The book ends before his most recent involvement with Saudi Arabia, the $40 billion infrastructure fund jointly invested with the Public Investment Fund, but he is happy to update his relationship with the Middle East.

“We have extensive relationships with the region. Let me give you some perspective: Since my first trip to Riyadh, it has grown seven times in population; many of the roads were dirt roads back then, but now the city is a huge, super-modern city. It’s changing so fast.

“I was in Kuwait six weeks after the Iraqi invasion was thrown back, and you could still smell cordite and see bullet holes all over. That’s where we got our first money in the region, the Kuwaitis were so grateful and we were the first Americans many of them had seen,” he said.

Saudi Arabia has been a Blackstone focus for the past couple of years. “I think the Kingdom has got very ambitious plans for both growth and reform, individual rights especially for women. Those are all good things.

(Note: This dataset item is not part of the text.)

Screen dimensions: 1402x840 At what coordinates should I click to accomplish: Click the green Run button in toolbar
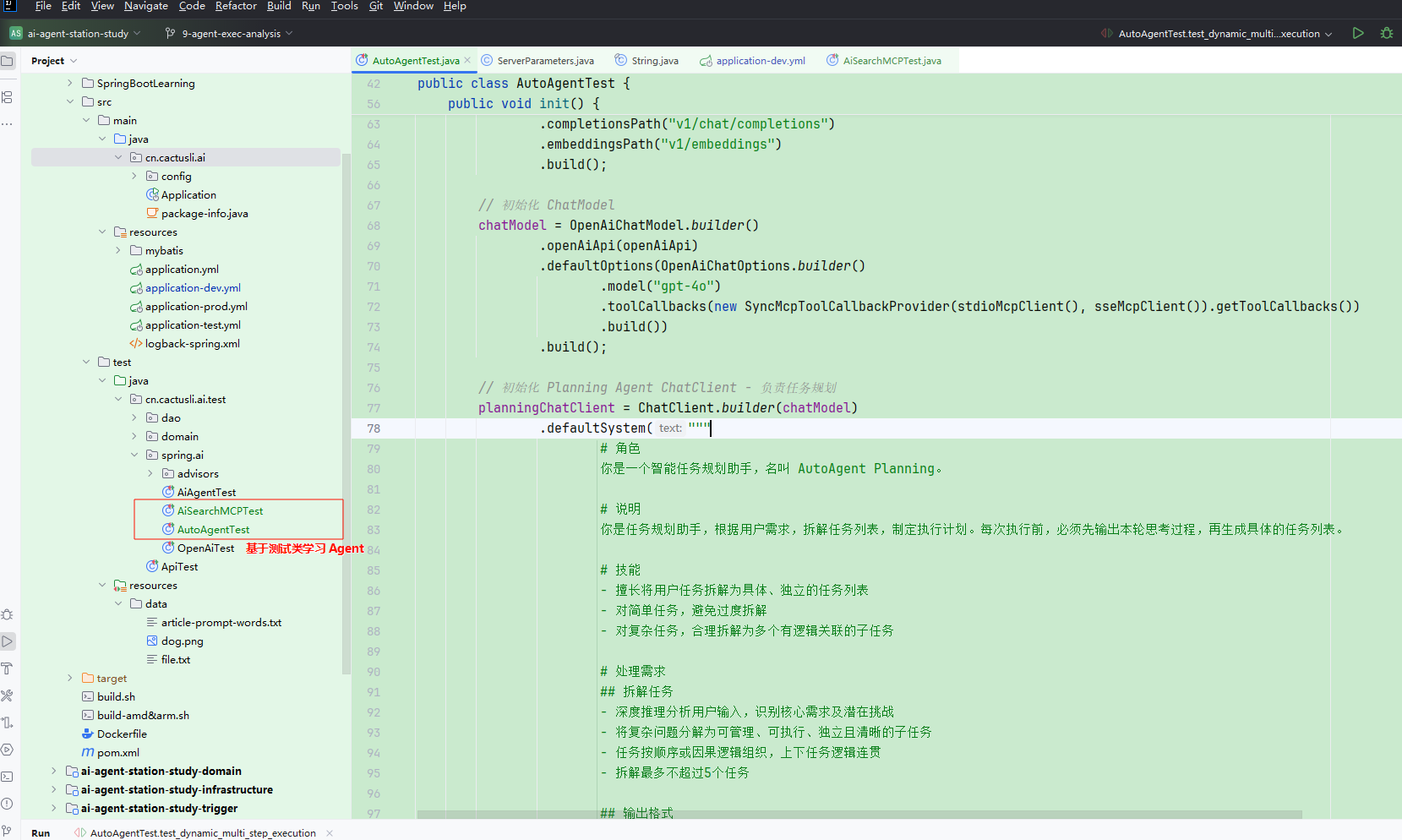[x=1358, y=34]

“There’s a huge emphasis on the digital economy there, which is quite unusual by the historic background, and 70 percent of the population is under 30. There has been a positive response from them for what is going on there,” he added.

The $40 billion fund with PIF was “going quite well,” he said, especially against the background of low interest rates. He and PIF have bought one of the biggest ports businesses in north America and a big US pipeline business.

Like many wealthy self-made men, philanthropy is an increasing element of his personal philosophy. Schwarzman estimated he has given away something over $1 billion to a variety of philanthropic ventures, ranging from a cultural center at Yale University to the biggest ever donation to a British educational institute, a £150 million ($193 million) gift to Oxford University.

He seems most proud of the Schwarzman Scholars, a program at Tsinghua University in China which he hopes will help defuse the tensions between the US and China that have resulted in trade wars that have damaged the global economy.

That fits in perfectly with the Schwarzman philosophy. Rule number 19 in his 25-item list is: “Don’t lose money,” but he noted: “You might say that’s the No.1 rule.”